The first part of the meeting was devoted to the examination and approval of a common document entitled “Nature, Constitution and Mission of the Church.” The document describes broad areas of consensus regarding fundamental ecclesiological principles, and outlines areas that require further study. This common document of our dialogue is a major achievement and will be submitted to the authorities of our churches for their consideration and action. It is also recommended to all the faithful of our churches so that they also can participate in the growing understanding between us.
In line with the 2003 Agenda of the dialogue, the members of the commission also heard four papers regarding the nature of the communion our churches shared in the first half of the first millennium. These papers were “The First Three Ecumenical Councils and Their Significance for the Armenian Church” by Archbishop Mesrob Krikorian (read in his absence), “Reception of Councils in the First Five Centuries” by Prof. Dietmar W. Winkler, “The Exercise of Communion Among the Churches in the First Five Centuries” by Fr. Frans Bouwen, and “The Exercise of Communion Among the Churches and the Reception of Ecclesiastical Councils in the First Five Centuries” by Fr. Shenouda Maher Ishak.

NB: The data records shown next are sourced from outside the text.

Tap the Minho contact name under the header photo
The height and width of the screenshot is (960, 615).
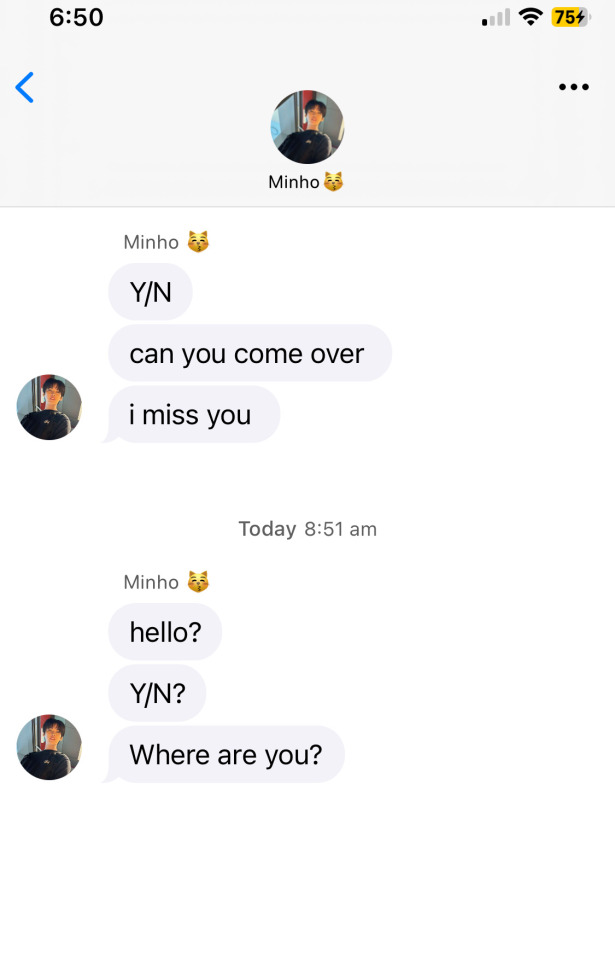(293, 182)
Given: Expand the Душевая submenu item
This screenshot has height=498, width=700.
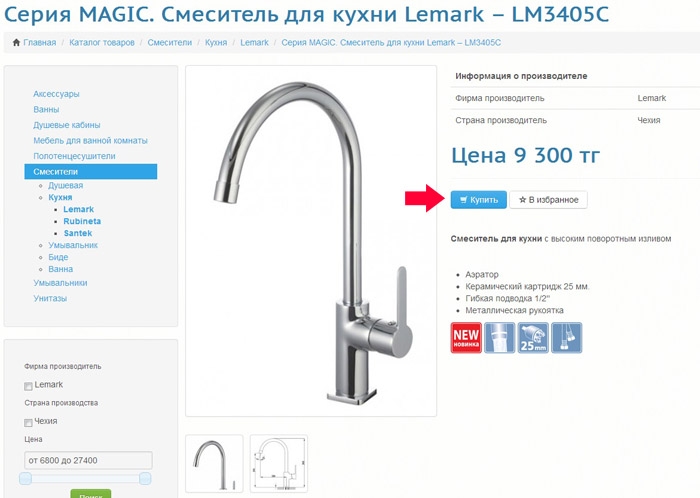Looking at the screenshot, I should [66, 185].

On 27 January, Cardinal Kasper hosted a dinner for the members at the Domus Sancta Martha in the Vatican. Each day began with a prayer service in which the members asked for the Lord’s blessings on their work. The members also signed a letter expressing their best wishes to Most Reverend Johan Bonny who, before he was consecrated Bishop of Antwerp, Belgium, earlier this month, had staffed the dialogue on behalf of the Pontifical Council for Promoting Christian Unity since it began. The two chairpersons also sent a congratulatory letter to Metropolitan Kirill of Smolensk and Kaliningrad on his election as Patriarch of Moscow and All Russia in the name of the members of the Commission.
On 30 January, the members of the Joint Commission were received in audience by His Holiness Pope Benedict XVI. Metropolitan Bishoy extended the greetings of the commission members to the Holy Father, and presented him with an icon of the Blessed Virgin Saint Mary “Mother of God” painted by Coptic nuns in Egypt. In his response, the Pope said, “The world needs a visible sign of the mystery of unity that binds the three divine Persons and, that two thousand years ago, with the Incarnation of the Son of God, was revealed to us. The tangibility of the Gospel message is conveyed perfectly by John, when he declares his intention to express what he has heard and his eyes have seen and his hands have touched, so that all may have fellowship with the Father and with his Son Jesus Christ (cf. 1 Jn 1:1-4). Our communion through the grace of the Holy Spirit in the life that unites the Father and the Son has a perceptible dimension within the Church, the Body of Christ, ‘the fullness of him who fills all in all’ (Eph1:23), and we all have a duty to work for the manifestation of that essential dimension of the Church to the world. Your sixth meeting has taken important steps precisely in the study of the Church as communion. The very fact that the dialogue has continued over time and is hosted each year by one of the several Churches you represent is itself a sign of hope and encouragement.”
The seventh meeting of the International Commission will take place at the Catholicosate of the Armenian Apostolic Church – Holy See of Cilicia, Antelias – Lebanon, from 25-30 January 2010, at the invitation of His Holiness Catholicos Aram I. At this meeting more papers will be presented exploring the ways in which the churches expressed their full communion with one another during the first five centuries with particular emphasis on the churches of Alexandria, Antioch, Armenia, Persia and India. The session concluded with a prayer asking the Lord’s blessing upon the continuation of the dialogue’s work.